Household-name overseas clients include Spanish football club Real Madrid which, serendipitously, chose an RM font for their branding. Another big football name, the Dutch club Ajax, commissioned their own exclusive typeface — called, appropriately, Ajax — from Bloom’s foundry.

Dutch club Ajax, commissioned their own exclusive typeface — called, appropriately, Ajax

CoType makes money from selling licences to use fonts, both online to individual and small business customers, and offline to major corporate clients. Fees start from £45 for a single type, in a single “weight” — the measure of thickness or boldness of the characters — for a desktop licence. But they can go up to the tens of thousands of pounds for a major company with a website receiving millions of views. Inspiration for the new typefaces can come from anywhere, says Bloom. One called Lock, for example, emerged from Bloom’s fascination with the thick and thin ink strokes made by a calligraphy pen.

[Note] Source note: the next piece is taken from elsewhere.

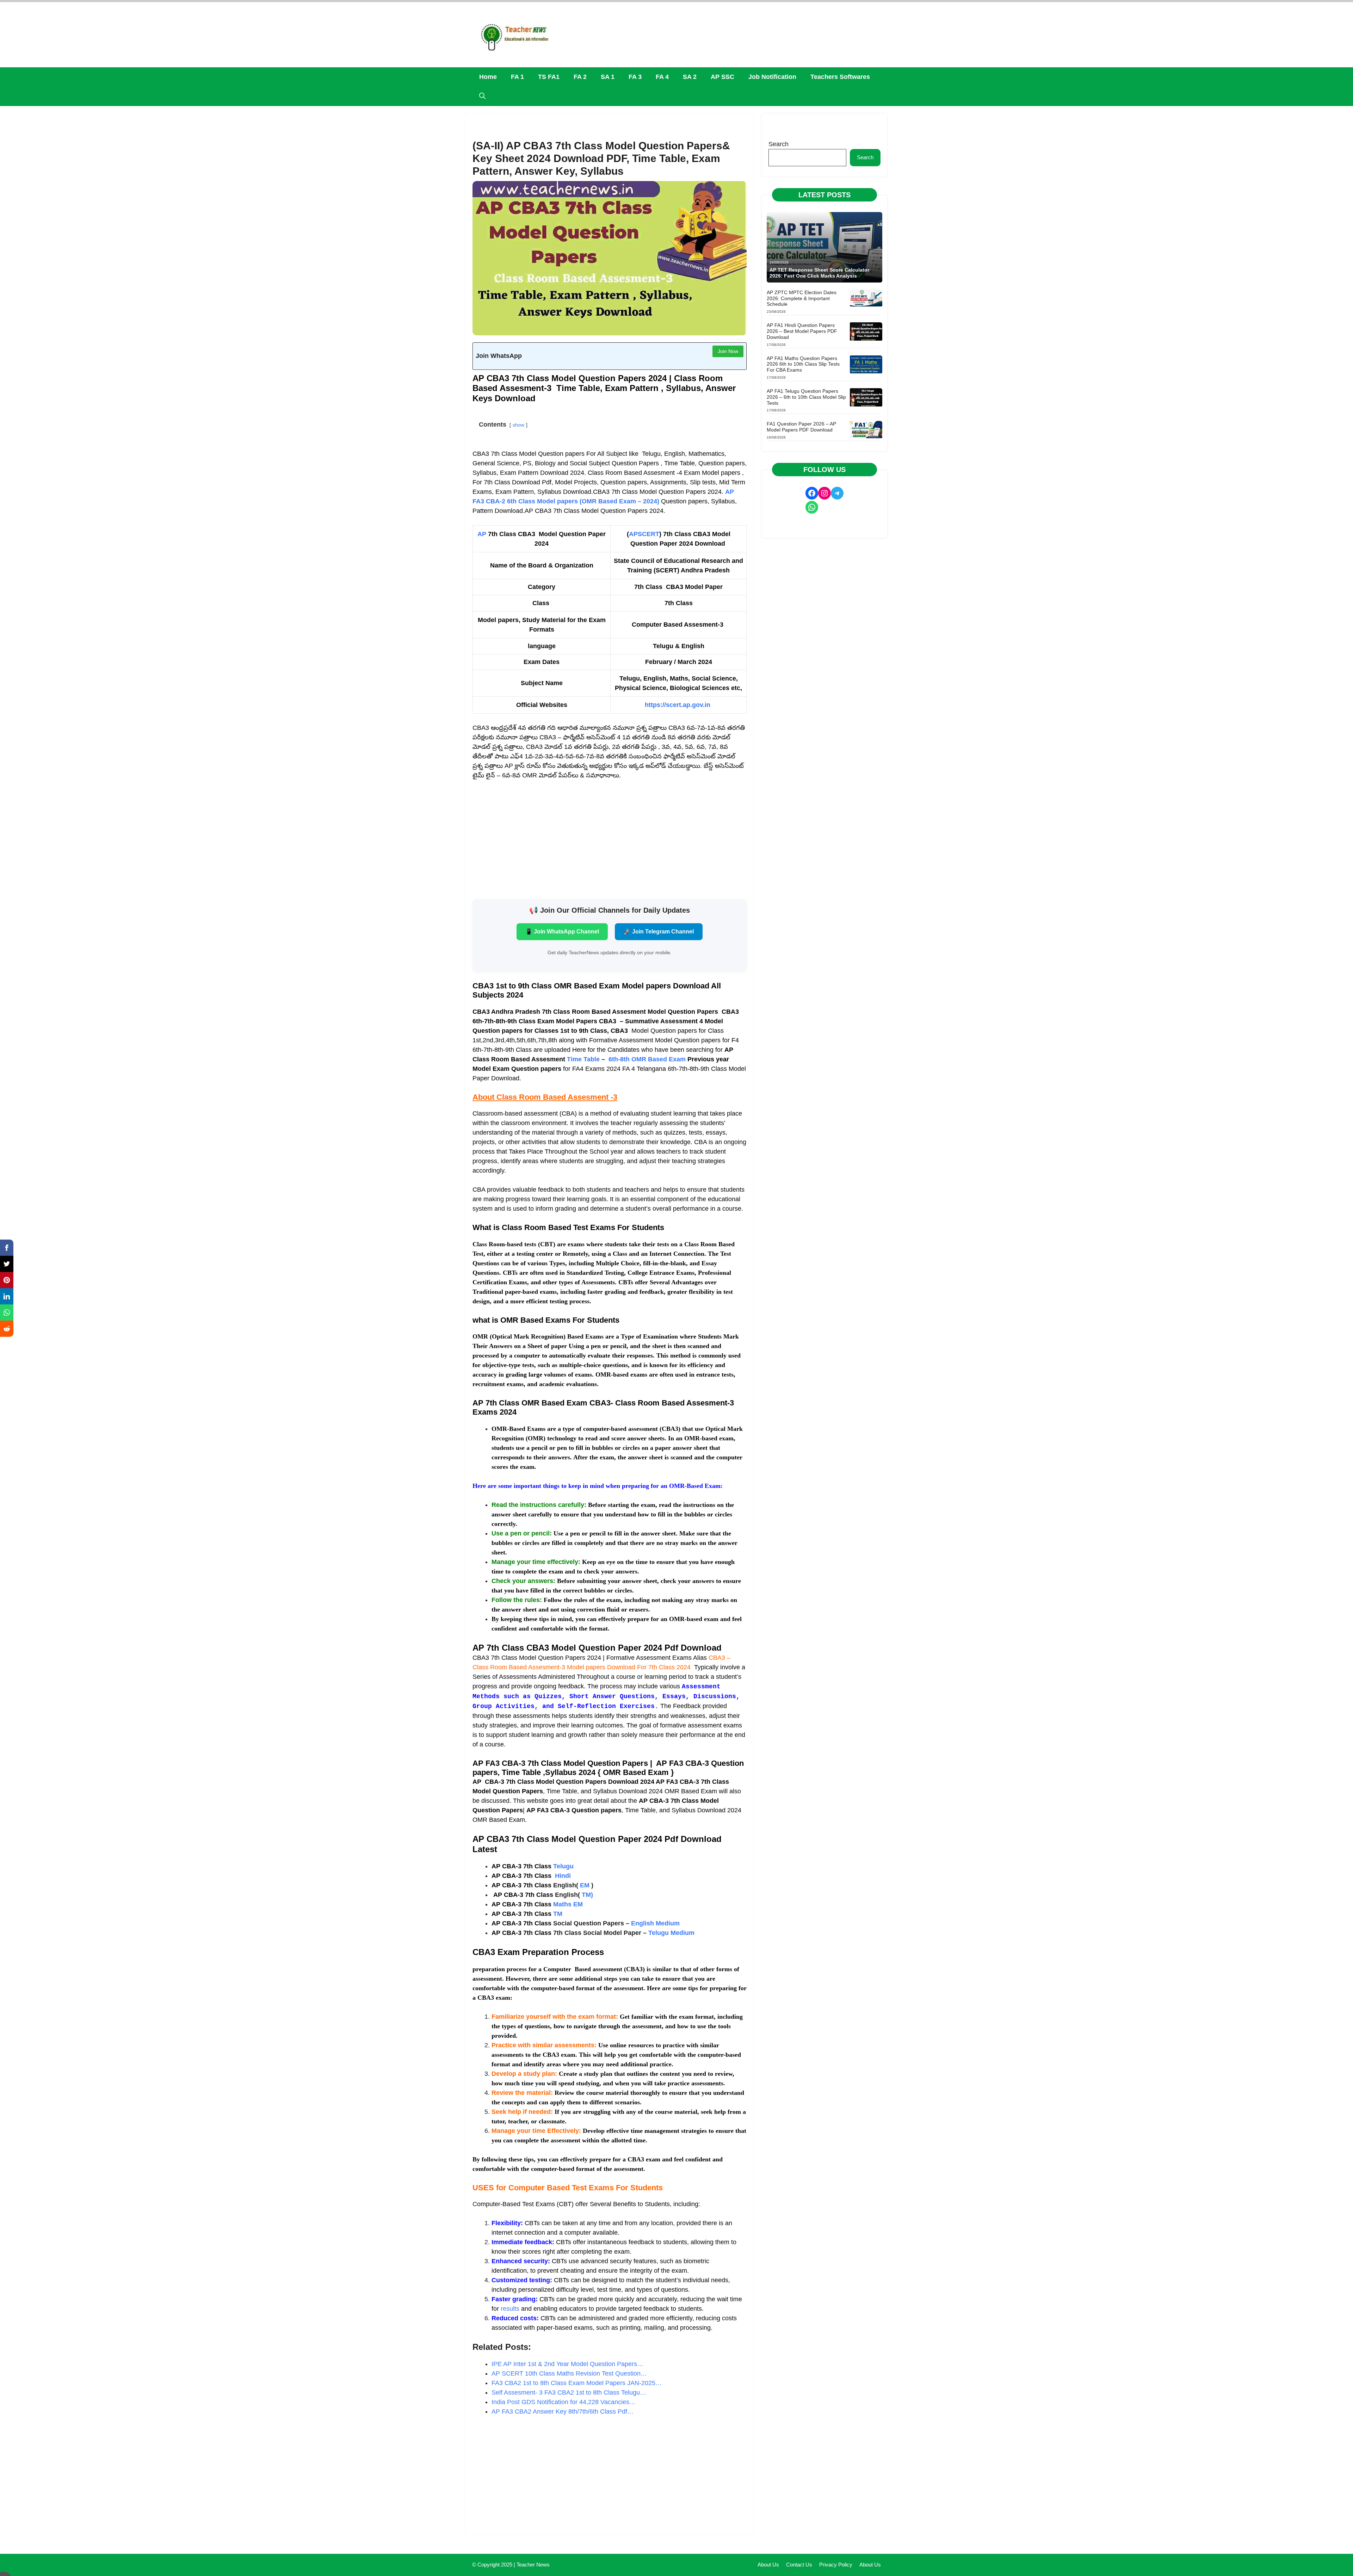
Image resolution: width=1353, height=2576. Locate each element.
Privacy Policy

Typically a new font will start with just a few letters, with the rest of the alphabet built up around it to create a consistent look. With so many typefaces already out there, keeping clear of existing fonts is always a challenge — as is keeping an eye out for any rip-offs of CoType’s creations.

Another hurdle is persuading potential clients to invest in a typeface “that is going to be different and stand out from the competition” rather than go for one of the freely available fonts on Google used by hundreds of millions.

The Ajax font (cotypefoundry.com)

Creating a new typeface can be done in as little as three months — as it was for Ajax, although the club only wanted upper case, which speeded things up. It all depends on the number of “glyphs” — industry jargon for each individual character, whether a basic letter, number, punctuation, letter with accents, or symbol such as a percentage sign.

A basic Latin font covering the main western languages has 120 glyphs. Broader coverage including characters only used by less widely read languages runs to 250 glyphs, while a genuine pan-European Latin font has 329 glyphs. But a Korean Hanguel font will run to thousands of glyphs and a Japanese and Chinese typeface to tens of thousands. There are also new trends to consider. Many fonts now have to work in a “user interface” environment on a smartphone or for in-car entertainment where, as Bloom puts it, “they need to perform well at small sizes”.

It is a fast-moving world but many of the basic principles are unchanging. Bloom points to how titans of the modern world economy such as Apple, Amazon and Nike have recognised just how vital fonts are to their brand identity. He says Apple’s San Francisco, Amazon’s Ember and Nike’s Trade Gothic are almost as emblematic as their celebrated logos — in some cases even more so.

With the CoType Foundry now established as one of the country’s most successful font typeface businesses, Bloom has no regrets about missing out on that illustrator career: “Designing typefaces has met all my creative needs.”